I love a good, hot breakfast. And I need something that fills me up and doesn’t have me looking for a snack an hour later. It’s also very flexible so you can add or subtract the veggies as you like. Always use greens though because they provide excellent nutrition and help bulk it up. Yum!
Savory Oats (serves 2)
The original Savory Oats recipe can be found in the Engine 2 Cookbook.
- 1 cup Old Fashioned Oats (do NOT use quick cooking)
- 2 1/2 cups water (or 1 cup veggie broth and 1 1/2 cups water)
- 1 1/2 cups sliced brown mushrooms
- 1 sliced zucchini
- 1/2 cup sliced or diced white onion
- 1/2 cup halved cherry tomatoes
- 1/2 cup sliced or diced red bell pepper
- 4 cups greens – your choice of spinach, swiss, red or rainbow chard, baby kale, etc.

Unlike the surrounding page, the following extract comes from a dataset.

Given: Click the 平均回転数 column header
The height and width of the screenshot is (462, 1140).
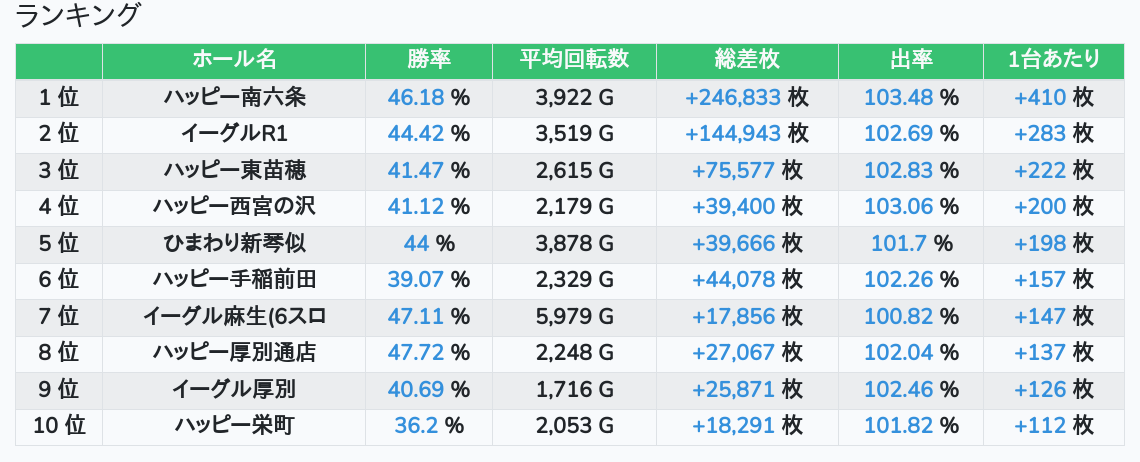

- garlic powder, red pepper flakes or your fav seasoning to taste
- 1/2 avocado diced or sliced
- Vegetable broth or water to saute the veggies – if needed
- Hot sauce to taste
- Cilantro (if desired)
- Salt to season after the dish is cooked
Cooking the Oats
- Place water and broth in saucepan with oats, when boiling stir and settle to a simmer.
- Add garlic powder
- Stir as needed – cook for about 5 minutes and remove from heat
Cooking the Veggies
- Place a nonstick or cast iron skillet on a stove set to medium high
- Add mushrooms, cook for a few minutes stirring until lightly browned
- Add onion, zucchini, cherry tomatoes, diced red pepper, garlic powder and other spices, stir and cook for 5 -7 minutes
- The vegetables will release liquid but you may need to add a splash of water or broth to keep them cooking without burning
- When the veggies are done, heap the greens into the pan, cooking until they wilt and cook (if you are using chard you should add it in earlier so the stems can cook)
Making Your Bowl
- Divide the oats between 2 large bowls
- Divide the veggies and ladle them on top of the oats
- Add the diced avocado and cilantro on top
- Add a few grains of salt if desired
- Season with additional spices to your liking
- Splash on some hot sauce
- Dig in!
If a hot breakfast is a great idea but you don’t have time in the a.m. to chop and cook, you can batch cook this recipe by doubling it, dividing the dish into 4 containers and storing it in the fridge. A few minutes in the microwave would do the trick to reheat it. Note – if you’re storing for a later use, don’t add the avocado or cilantro until you’re ready to serve.
Now go run!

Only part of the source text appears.